В комнате холодно и нетоплено, у леффеля Андреуша не хватает рук, он один служит дюжине профессорских эмбрионов, попробуйте – справьтесь. И что ему скажешь, когда у него такое замученное лицо?
Кстати, почему слуг тут называют леффель – ложка, а женщин-служанок – безен – метла? И другого имени им нет. Вот вам и Европа.
Ежась и пофыркивая от холода, он спустил ноги на кирпичный пол, отыскал спички и засветил свечу. Отвратительная комната, переделанная из конюшни, медленно стала выплывать из мрака. В дальнем углу сердито храпел Иноземцев, спрятавший голову под подушки.
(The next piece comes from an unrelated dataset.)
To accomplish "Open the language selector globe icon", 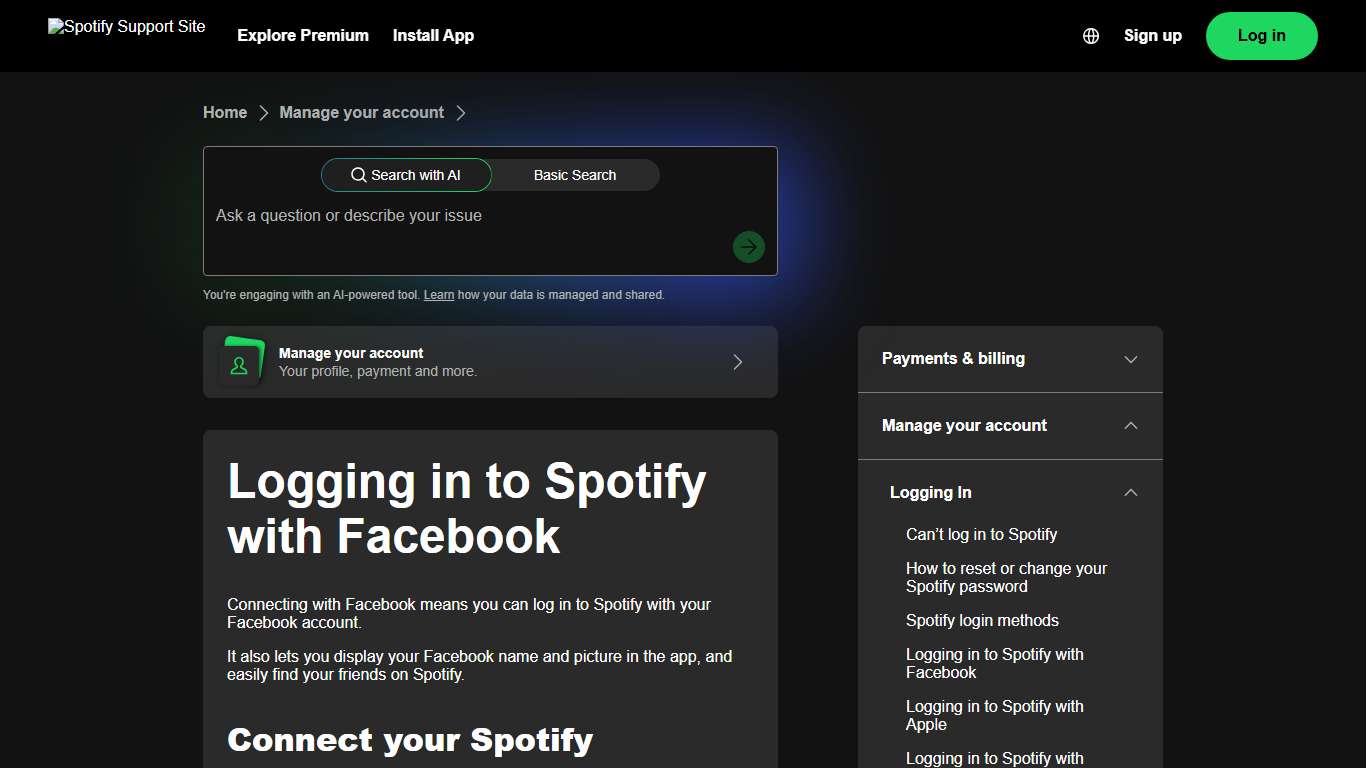I will pyautogui.click(x=1090, y=35).
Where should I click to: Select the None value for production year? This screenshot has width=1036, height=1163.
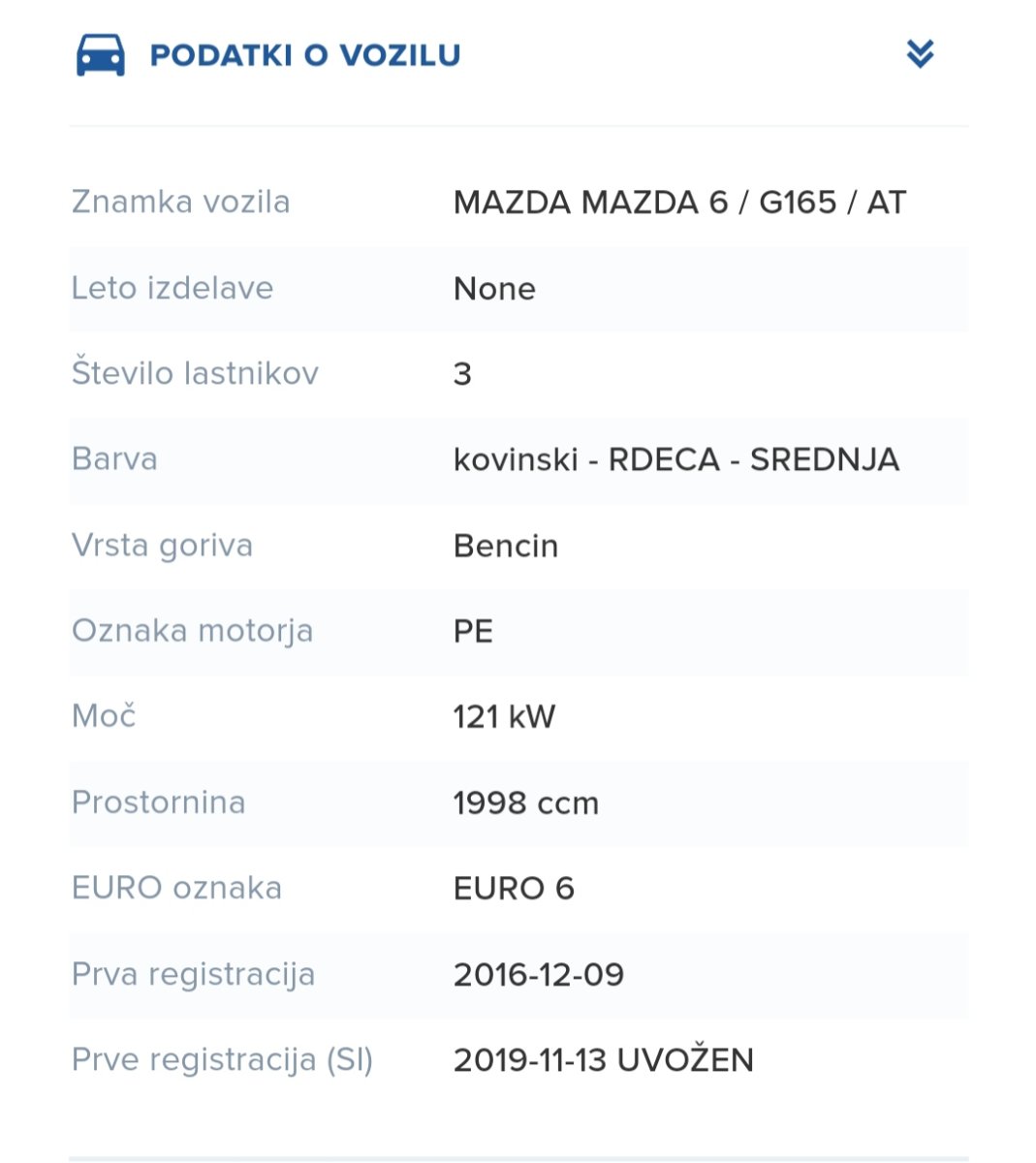[494, 289]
Посередине комнаты, на полу, валялась его коричневая палка из можжевельника – он очень ею гордился – настоящая студенческая палка, отличная цыгенгайская дубинка, знак хорошего положения в корпорации; возле палки на полу лежал мятый и грязный краген – Иноземцев таскал этот студенческий плащ в непогоду и, когда возвращался домой навеселе, обязательно швырял свой краген на пол посередине комнаты.
«То-то не желает просыпаться», – подумал Пирогов и окликнул Иноземцева:
– Федор Иванович, вставать пора.
– Хорошо, ладно, – быстро ответил Иноземцев и совсем зарылся в подушки.
Наконец явился леффель Андреуш с завтраком, завернутым в тряпки. Пока Пирогов ел картофельные оладьи со сладкой подливой – тошнотворное изобретенье жены леффеля, – Андреуш, имевший всегда наготове дратву, на щетине зашивал ему сапог, потом почистил сюртук и налил в кружку теплого молока.